C. D.P.: Già nel 2005-2006 ci siamo resi conto che il contesto stava evolvendo, soprattutto dopo il cambiamento politico dalla presidenza di Vojislav Kostunica a quella di Boris Tadic. In questo senso ci sono stati dei segni concreti: la polizia ha infatti arrestato e trasferito all’Aia molte persone che avevano avuto ruoli nel conflitto.

Il vero momento decisivo è però stato l’arresto di Radovan Karadzic nel 2008, ovvero il segno della volontà politica di cooperare pienamente con il Tribunale.

L’arresto di Mladic è stato più complicato, poiché non si riusciva a localizzarlo in tempo per poterlo catturare. Anche durante il mio mandato, in un paio di occasioni la polizia aveva sfiorato l’arresto, arrivando però troppo tardi.

Evidentemente nel ultimi tempi l’attività investigativa è aumentata e – forse anche grazie a un po’ di fortuna – sono riusciti nell’intento.

swissinfo.ch: Gli arresti significano che nella società serba vi era meno protezione per queste persone?

C. D.P.: Le catture indicano in primo luogo che le persone in questione non godevano più di quella importante protezione istituzionale che era invece presente all’inizio.

A proteggere i ricercati erano rimaste delle singole persone, anche perché un personaggio come Mladic – ad esempio – poteva ancora contare su molte conoscenze, segnatamente tra gli ex militari.

Quando saremo a conoscenze delle circostanze precise dell’arresto, magari risulterà però che una di queste conoscenze non era più disposta a proteggerlo. Forse è stata proprio una di loro a permettere la cattura.

swissinfo.ch: Alla luce degli ultimi sviluppi, quale è la maggiore sfida che attende la giustizia internazionale?

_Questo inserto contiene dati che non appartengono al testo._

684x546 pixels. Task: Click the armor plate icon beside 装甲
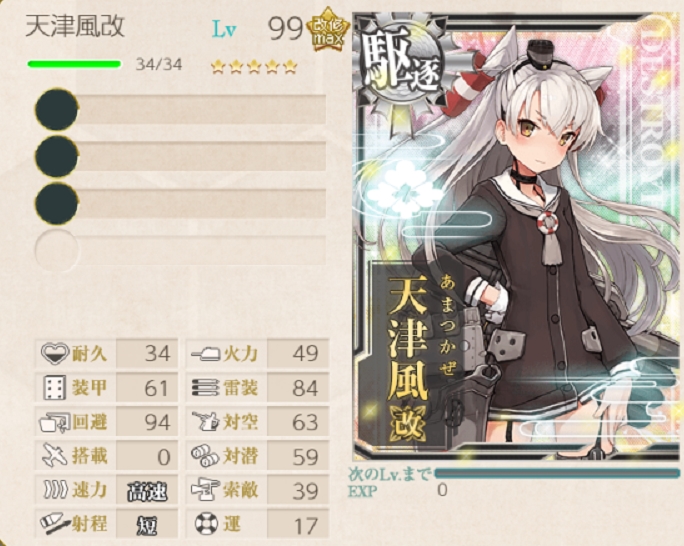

C. D.P.: La maggiore sfida è riuscire ad arrestare le persone accusate di crimini e poi processarle. Anche poter svolgere l’inchiesta, elaborare l’atto d’accusa e ottenere il mandato d’arresto sono compiti importanti e complessi, ma solitamente – con l’aiuto della comunità internazionale – si riesce a portarli a termine.

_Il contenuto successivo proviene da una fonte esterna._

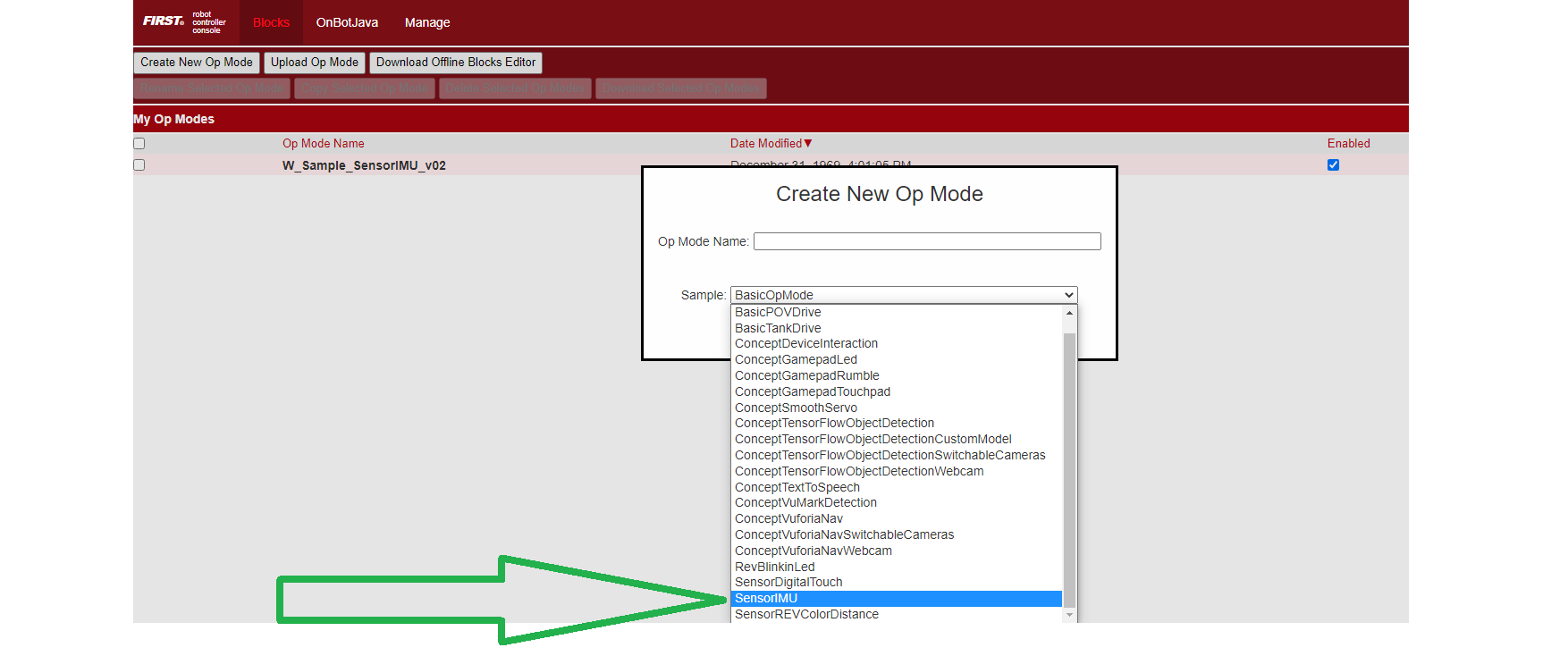The height and width of the screenshot is (656, 1568).
Task: Pick SensorREVColorDistance from the sample list
Action: (806, 615)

Il difficile viene però dopo, ovvero quando l’accusato risiede ancora nel proprio paese e lì è considerato come un eroe, proprio come nel caso di Mladic. Questa considerazione vale pure per la stretta attualità: anche se si ottenesse un mandato d’arresto per Gheddafi, come richiesto da molti, dubito che la cattura avverrebbe in tempi brevi…

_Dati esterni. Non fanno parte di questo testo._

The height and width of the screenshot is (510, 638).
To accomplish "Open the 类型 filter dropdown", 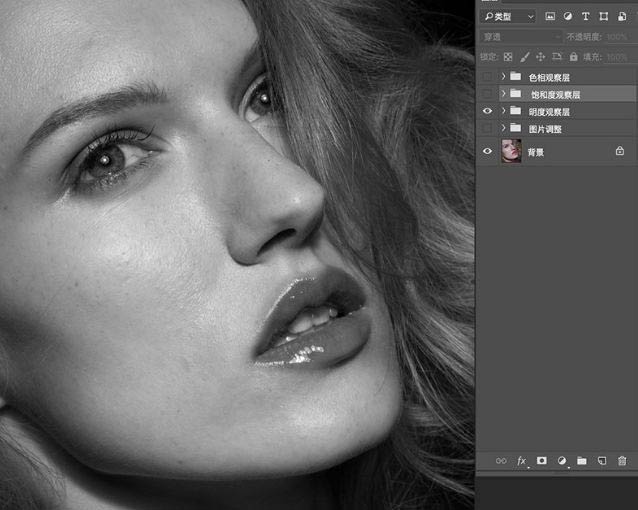I will (508, 17).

Ma quello che conta, in fin dei conti, è il messaggio principale da far passare oggi: la giustizia fa il suo corso e prima o poi presenta il conto a chi ha commesso reati.

Nata nel  1947 a Bignasco, nel cantone Ticino, ha studiato diritto internazionale a Berna, Ginevra e in Inghilterra.

Nel 1981 è stata nominata giudice istruttore nel cantone Ticino, dal 1994 al 1999 è stata procuratrice generale della Confederazione.

Nel 1999 è stata nominata procuratrice generale del Tribunale penale internazionale per l’ex-Iugoslavia dall’allora segretario generale dell’ONU Kofi Annan.

Alla fine del 2007 ha lasciato il Tribunale per l’ex-Iugoslavia ed è stata nominata ambasciatrice svizzera in Argentina, mandato che si è concluso il 28 febbraio 2011.